Tuesday, March 13, 2018

How Much Government, Really?

So I had the news on in the background while working yesterday, and I was a bit startled -- OK, not so much "startled" as "curious" to see Betsy DeVos being interviewed in regard to the whole school-shooting and gun-control topic.

Now Betsy DeVos, as you know, is the secretary, the person in charge, at the Department of Education.  I assume, since she was actually on the air and discussing the issue, that her department is going to have some non-trivial association with whatever solution Congress is going to come up with, to address the terrible situation with school shootings.

But my reaction was different.

You see, any time I see the Department of Education (or Energy, for that matter, or several other Federal entities) quoted as having done anything, or its leadership quoted as having said anything, I apply a filter. 

I don't believe, you see, that there is a need for a Federal Department of Education, since the Constitution was pretty specific about the role of the Federal government vis-a-vis the States, and the Tenth Amendment assigns that role -- because it is not specifically given to the Federal government -- to the States as a "power not delegated."

I particularly feel that way about education, because education in the 1780s, when the Constitution was drafted, is fundamentally the same as education today.  Children go to school, and they are taught what is determined, at the appropriate level of government, what they need to know.

The Founders felt that the specific decision of what is to be taught rests with the local authorities, not the Federal ones, presumably so it can be best influenced by parents.  That is why education was not made a Federal responsibility and was, by the Tenth Amendment, barred from being a Federal one.  Whatever has changed over the years in terms of what classes' content is, the Constitution still applies, to me, for that very reason -- more so even than Energy, which was not an issue in 1789 in remotely the same way.

Feeling that way, I saw Mrs. DeVos and immediately thought, "That's not her job as Secretary, it is a law-enforcement issue and should be under the purview of the Department of Justice.  Justice yes, Education no.  Now, since we have such a department, I get that she is not exactly uninvolved, and would expect to have to provide input, but I think any initiatives need to rest solely within Justice.

We have a Special Counsel investigation into Russian collusion with the Trump campaign, an investigation which is certainly, at this point, wasting taxpayer money by its existence, having found exactly no such collusion.  Yet we also have committees in the House (which finally, mercifully dismissed the whole thing just last night), and in the Senate doing exactly the same thing, and I believe that Justice is doing stuff in that area as well.

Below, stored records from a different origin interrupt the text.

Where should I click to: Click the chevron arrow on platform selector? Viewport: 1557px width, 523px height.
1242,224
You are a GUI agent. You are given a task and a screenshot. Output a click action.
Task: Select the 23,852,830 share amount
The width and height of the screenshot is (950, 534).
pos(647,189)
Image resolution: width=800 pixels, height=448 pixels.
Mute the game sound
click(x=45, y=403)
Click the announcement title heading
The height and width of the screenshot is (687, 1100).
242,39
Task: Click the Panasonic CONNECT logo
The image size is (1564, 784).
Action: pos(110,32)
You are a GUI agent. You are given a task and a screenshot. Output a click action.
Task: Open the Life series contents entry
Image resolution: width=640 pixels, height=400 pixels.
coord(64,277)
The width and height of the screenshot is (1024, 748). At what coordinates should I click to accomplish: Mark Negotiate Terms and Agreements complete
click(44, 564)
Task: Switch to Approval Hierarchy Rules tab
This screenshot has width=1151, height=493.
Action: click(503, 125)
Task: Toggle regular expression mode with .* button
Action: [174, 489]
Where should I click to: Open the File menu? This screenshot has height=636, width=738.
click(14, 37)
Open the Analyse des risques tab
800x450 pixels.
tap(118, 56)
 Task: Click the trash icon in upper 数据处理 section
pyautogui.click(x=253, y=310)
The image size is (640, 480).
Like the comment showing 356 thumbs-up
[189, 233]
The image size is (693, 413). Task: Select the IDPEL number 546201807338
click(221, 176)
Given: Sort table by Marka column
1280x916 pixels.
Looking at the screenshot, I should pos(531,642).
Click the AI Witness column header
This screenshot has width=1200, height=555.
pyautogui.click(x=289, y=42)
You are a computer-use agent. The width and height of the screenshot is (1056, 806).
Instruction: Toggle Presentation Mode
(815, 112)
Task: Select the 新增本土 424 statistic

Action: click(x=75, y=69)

Now I have a friend, Al Graham, who was a fraternity brother in the Phi Delt house at MIT, a couple years older than I.  He was an All-American swimmer as an undergrad, and one of my favorite guys in the house, a reason I pledged there.  A group of us, back then, were watching the 1972 Olympics together, when the exploits of Mark Spitz, the multi-gold medal swimmer came up.

Al had a very understated sense of humor when he chose, and this time he drily suggested that seven gold medals meant that there was too much going on.  "There should be one medal for 'swimming'", he insisted, "and one medal for 'running', and one for 'jumping'".  It seemed far too complex, he insisted, to have so many competitions for what seemed to be the same actual sport in his eyes.

I don't know what Al would think today, but his words came back to me when I thought about how taxpayers were paying for too many different entities to do the same thing, when only one of them -- the best-qualified and most constitutionally-suitable -- should be doing so.  There should be one committee to investigate X, I'm sure he would say, and another to investigate Y, and one Cabinet department to do Z.  If we are talking about crime, it is the Justice Department ... period.

Maybe Al should have been president.  Or maybe the fellow running things from the White House today, who appears very open to that kind of efficiency with tax dollars, well, maybe he could start turning even more of that kind of thinking into refining duplicative efforts.

Or maybe Congress just needs to read this column a bit more.